Jardinet d’Hauterive

Posieux / 12 heures

Une mère et un petit enfant prennent du bon temps dans un jardinet des environs de Hauterive, doré à la feuille d’automne. La mère, rêveuse, assise sur un muret qui retient un bout de terre recouvert de fraisiers porte un drôle de chapeau ; sa main gauche tient en équilibre un gros livre à la jaquette rouge ouvert en son milieu, qui repose dans les plis de sa longue cape bleu myrtille, ouverte sur une robe couleur cassis, elle ne lit pas. Elle tient une rose blanche dans l’autre main, ouverte, doigts longs et fragiles, la courte tige de la rose pincée entre le pouce et le majeur, le bras relâché. L’enfant est à ses pieds, cheveux en désordre, les yeux et le bras tendus vers la fleur, impatient, un vase aussi gros que sa tête dans l’autre main, un vase vide. Il a le vase, elle a la fleur.
A leur pied des verts, ceux du muguet, de la nivéole et de la pervenche. Derrière eux un bâti de lattes de bois, rouge cerise, enfoncées dans la terre meuble et contre lesquelles grimpent deux rosiers, un rouge et un blanc, aux fleurs rares, souvent défaites à cette saison. Derrière eux une haie vive et, tout en-haut du rameau d’un tout jeune merisier, un chardonneret.
Si les nivéoles et le muguet avaient été en fleur, si le blanc des pétales des fraisiers, le jaune de leurs étamines et le rouge de leurs fruits s’étaient alliés au vert de leurs feuilles, si les oiseaux avaient été plus nombreux, on aurait pensé plus encore qu’aujourd’hui à la Madone aux Fraises du Maître du Jardin de Paradis.

Cloître d’Hauterive

Posieux / 17 heures

Né à Paris dans une famille d’intellectuels catholiques, P-Y étudie quelques années la littérature et la géographie avant de réorienter sa vie.
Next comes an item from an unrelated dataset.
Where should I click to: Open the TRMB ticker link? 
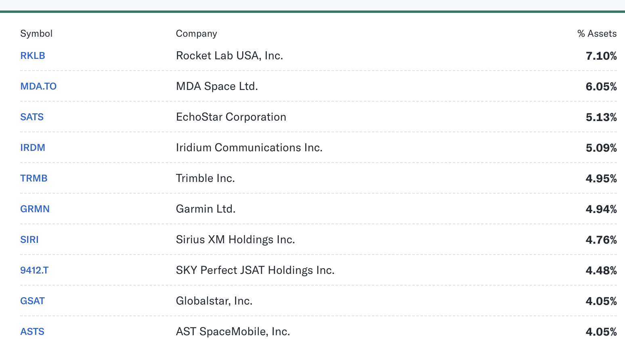tap(34, 178)
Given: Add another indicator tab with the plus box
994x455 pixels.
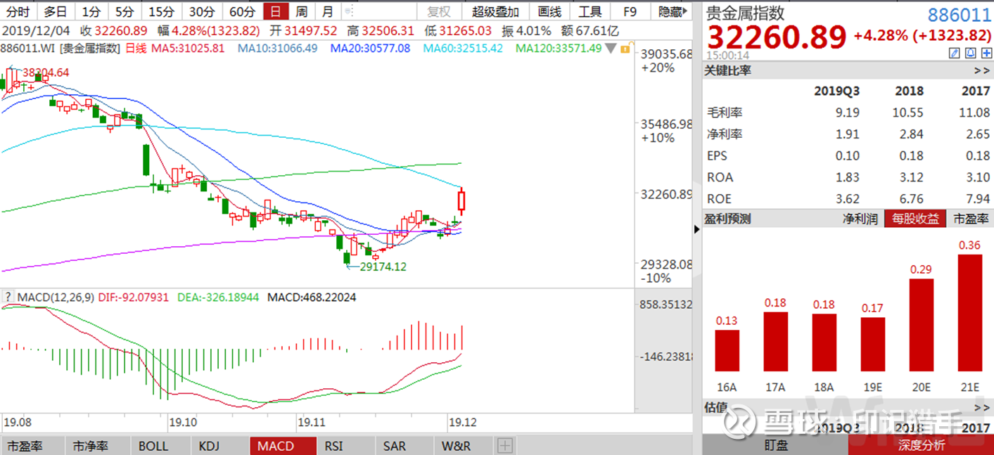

Il se rend alors à Fribourg où il étudie la théologie. C’est un peu par hasard qu’il s’engage ici plutôt que là, une intuition peut-être, ou ce que des amis lui en ont dit. Il s’y engage pour la vie sans que la prêtrise ne le tente, il sera frère et le restera, chargé d’abord du domaine agricole – un peu plus de 12 hectares – de la comptabilité également, depuis quelques années.
Il a déposé ses valises au bord de la Sarine il y a plus de vingt ans et se souvient du premier jour, à sarcler les carreaux du jardin de l’abbaye, entre Tierce et Sexte, puis entre None et Vêpres, à se demander ce que deviendrait sa vie hachée en si petits morceaux. Il lit de moins en moins, deux phrases ou un verset biblique suffisent pour la journée ; il préfère le travail dehors dont il a toujours rêvé : les chèvres, les vergers, les vaches, les prés. Le temps passe si vite.
Ce matin il a chassé les taupes qui se sont attaquées aux racines des hautes-tiges plantées ce printemps : pommiers, poiriers, cerisiers, griottiers, pruniers. Cet après-midi il fixe les montants de l’appentis en bois et tuiles plates qui s’appuiera contre le mur du cimetière pour offrir une place ombragée aux visiteurs. Demain, il s’occupera des 400 mètres de haies mêlées de chênes et de merisiers, prévus dans la « requalification du site ». Il avance au jour le jour sans les compter, comme si chacun d’eux contenait les autres.
Aujourd’hui le siècle aura raison de la règle, il a sauté none et vêpres, le travail ne pouvait pas attendre. Son silence m’a fait comprendre que les questions que je souhaitais lui poser n’attendaient en définitive que mes propres réponses, simples, patientes, en acte.

Abbaye d’Hauterive

17 heures / Posieux

Promenade sur les falaises qui dominent l’abbaye : boum, boum boum, boum. Je ne comprendrai que plus tard, au retour : sur la rive gauche de la Sarine deux hommes bottés, le fusil à l’épaule et un chien mouillé à leur pied : sangliers et chevreuils qu’ils me disent, c’est fini ; bientôt ce sera les renards dont il nous faudra brader les peaux. On guette le ciel depuis ce matin, trop de bise, on n’a pas tiré grand chose. Ils me conduisent un peu plus loin derrière la souche d’un hêtre abattu où les deux hommes ont placé leur butin : deux colverts, plumes vertes, bec jaune, plumes bleues, à côté d’un panneau sur lequel on peut lire Zone de silence de Hauterive.